Honestly your best to get rid of it and replace the machine with a regular 2 stage machine. The "3" stage is nothing but a marketing gimmick that only give you 3 times more trouble than anything else and for what they are worth. They might work in light dry snow, but don't ram them into hard packed or icy chunked end of driveway snow, or you will destroy the center auger in a big hurry, besides it will spray the snow out the sides and not into the impeller housing if it doesn't bend the auger paddle first or break the shear bolt.
Also notice the snow stacked up on top of the brow that blocks the snow from getting into the impeller so it can be discharged out the chute, a very poor design there.
Note the tiny diameter auger paddles compared to how high the auger housing is with the little brow blocking entrance to the impeller housing, right there it will cause a major problem in deep snow with the machine not being able to exhaust all of the snow out quick enough by being blocked from the impeller, and the tiny diameter auger paddles not being large enough to break up deep snow piles enough to make its way back to the impeller, if it ever makes it that far in the first place.


----------



## ReRide (Apr 16, 2018)

Thanks for the replies. I figured this was a poor design after I've used it a few years. This unit replaced my snowthrower I used on a John Deere F525 Front Deck mower. The John Deere had a few issues but it was a tank and was leagues ahead of what I replaced it with. I now have a Grasshopper 725, 25 HP Diesel front deck mower. I didn't want to use it in the winter, but I believe the time has come to either put a snowblower on my Grasshopper or get a commercial walk behind machine. We own 4 properties and do the usual amount of helping friends and neighbors, and I see now I should have started with something different. I agree, the 3 stage is a marketing tool. Last spring we had a couple of wet 18 and 24 inch snows. The 3 stage would take 8 to 12 inches at a time and that was only by pushing down on the handles so it would raise the front of the machine to bite only a little bit of snow at one time.

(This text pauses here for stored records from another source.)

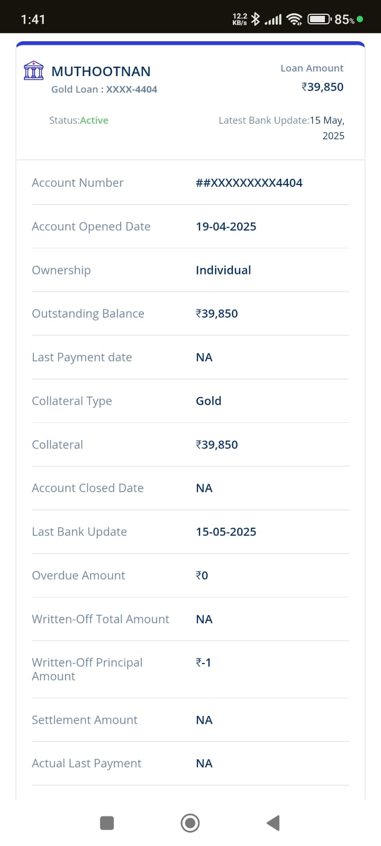This screenshot has width=381, height=846.
Task: Tap the Collateral Type Gold value
Action: point(208,401)
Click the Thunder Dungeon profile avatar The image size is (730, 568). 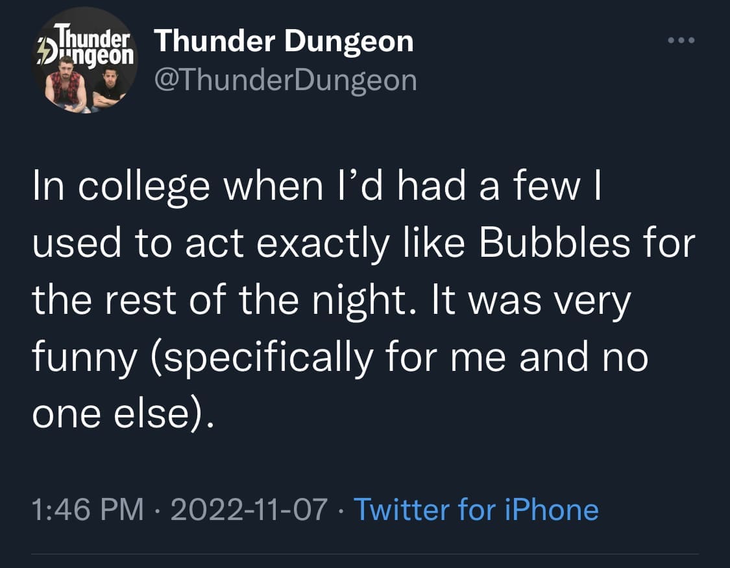tap(85, 61)
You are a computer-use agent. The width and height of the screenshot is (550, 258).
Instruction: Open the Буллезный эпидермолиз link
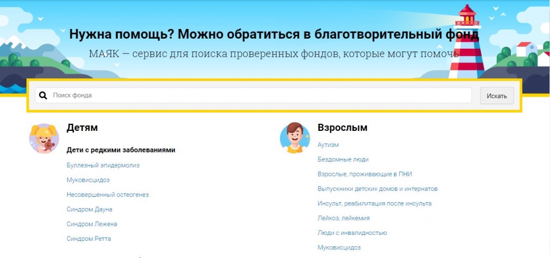[x=103, y=165]
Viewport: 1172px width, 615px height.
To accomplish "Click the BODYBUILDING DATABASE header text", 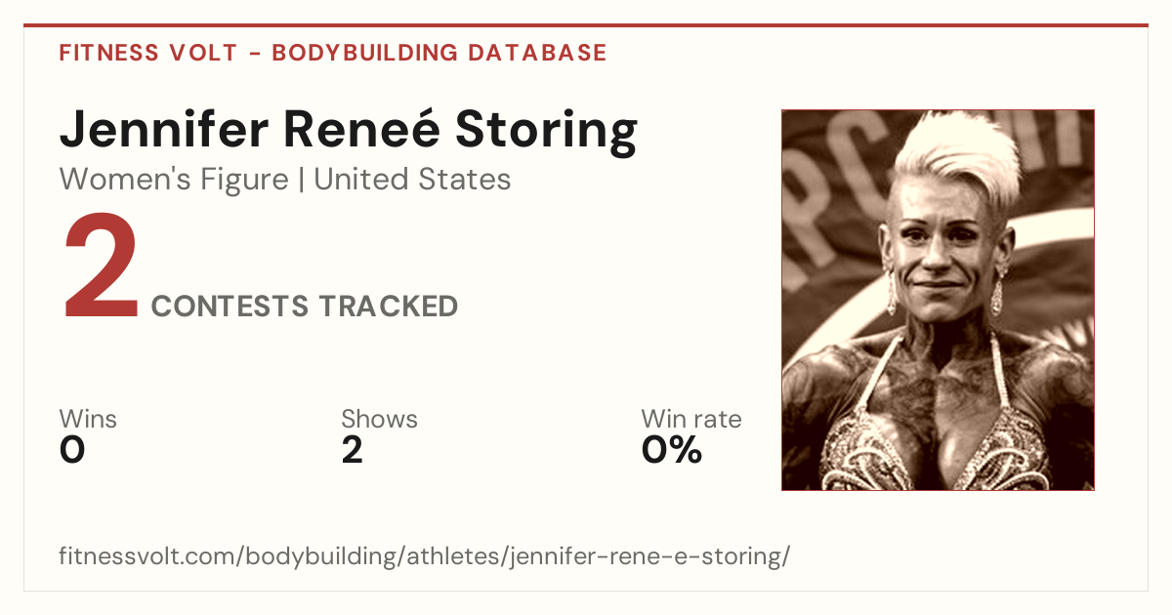I will click(x=440, y=53).
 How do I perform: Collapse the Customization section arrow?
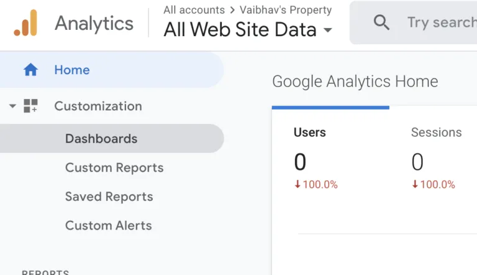pyautogui.click(x=12, y=106)
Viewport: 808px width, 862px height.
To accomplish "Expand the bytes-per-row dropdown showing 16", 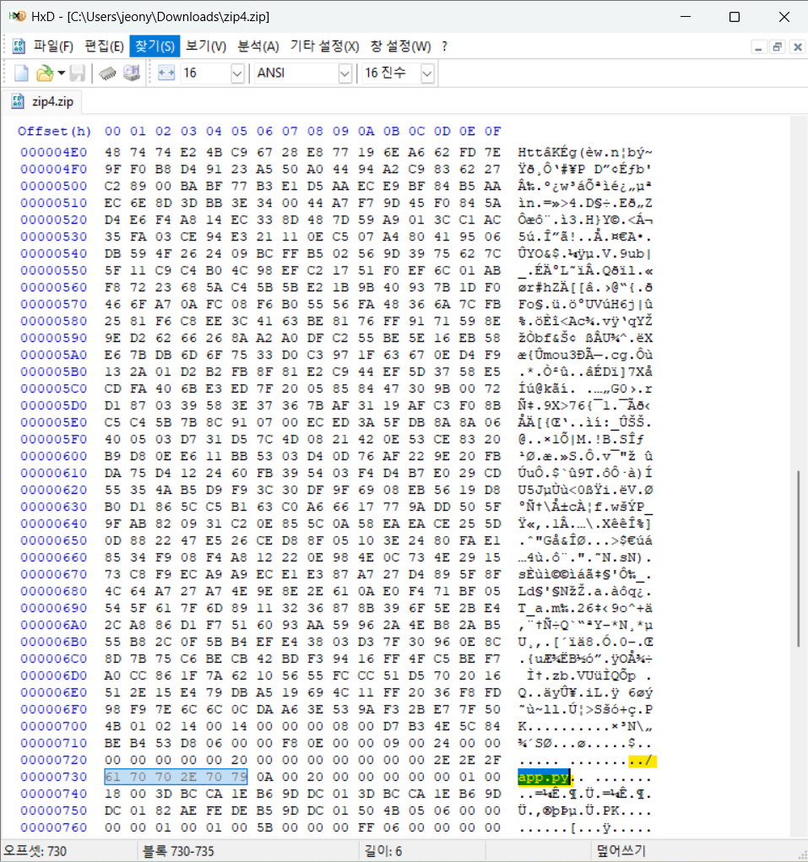I will tap(236, 73).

I may try to get through one more year with this, but I'll circle back and let you know what I replace this thing with, either yet this month or next fall. Thanks again for the responses.


----------



## tabora (Mar 1, 2017)

@*ReRide* - You can get replacement left & right augers for $24 each:
https://www.ebay.com/itm/MTD-22-Sno...:Ig4AAOSwlG5cdIhX:sc:USPSPriority!04074!US!-1
https://www.ebay.com/itm/MTD-22-Sno...:rZUAAOSwqaNcdIlN:sc:USPSPriority!04074!US!-1


----------



## 3X or XXX (Dec 9, 2020)

Yes, I've had the same problem with my CC 3X 26". I didn't realize the problem until the last snow storm. I have bent them back and also sprayed the augers, chute and whole inner housing with "Snow Jet" lubricant. I'm hoping these fixes improve its performance in heavy wet snow. Not too optimistic, but I'm trying to avoid having to buy a new snow blower.


----------